Representing the dirac distribution in $H^1(\mathbb R)$ through the scalar product

Question

Since in dimension $1$, $H^1$ is continuously embedded in $C_0$, we know that the Dirac distribution $\delta_0 \in H^1(\mathbb R)'$. Then by Riesz representation theorem we know that there exists a unique $u\in H^1(\mathbb R)$ s.t.

$$v(0) = \int_\mathbb R uv + \int_\mathbb R u'v'$$ for all $v\in H^1(\mathbb R)$.

which seems rather strange to me. Are we able to "see" this function u ? We can get a lot of information by specifying $v$ but I am not able to see what it could look like, apart from the fact that it is an even function (replace $v$ with $v(-\cdot)$).

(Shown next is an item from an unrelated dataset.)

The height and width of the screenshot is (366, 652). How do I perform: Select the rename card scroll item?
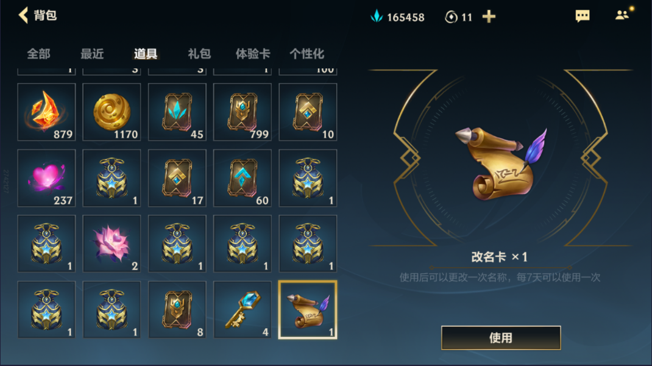coord(308,309)
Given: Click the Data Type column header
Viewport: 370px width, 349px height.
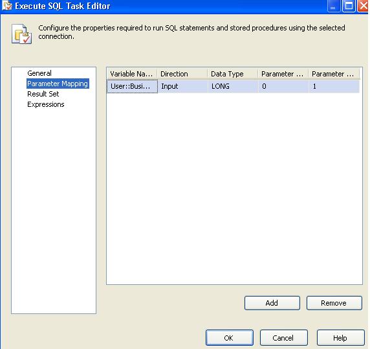Looking at the screenshot, I should 233,74.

• Am I wrong somewhere in all this ?
• If not, could it be that there is no simple characterization of $u$ ?

Thank you :)

Answer 1

The Dirac distribution is in $H^1(\mathbb{R})$ represented by

$$u(t) = \frac12 e^{-\lvert t\rvert}.$$

You can pretty easily verify that. How to find it: $H^1$ is under the Fourier transform isometrically isomorphic to the space $L^2(\mathbb{R},1+\lvert \xi\rvert^2)$ of (measurable, of course) functions such that

$$\int_\mathbb{R} \lvert f(\xi)\rvert^2(1+\lvert\xi\rvert^2)\,d\xi < \infty.$$

The representation

$$v(0) = \langle v,u\rangle = C\cdot\int_\mathbb{R} \hat{v}(\xi)\hat{u}(\xi)(1+\lvert\xi\rvert^2)\,d\xi$$

suggests trying $\hat{u}(\xi) = K\cdot\frac{1}{1+\lvert\xi\rvert^2}$, where $C$ and $K$ are normalising constants depending on the used definition of the Fourier transform. So, computing the Fourier transform of $\frac{1}{1+\lvert\xi\rvert^2}$, we know it must be a constant multiple of $e^{-\lvert t\rvert}$. Then one just needs to plug that in to find the constant.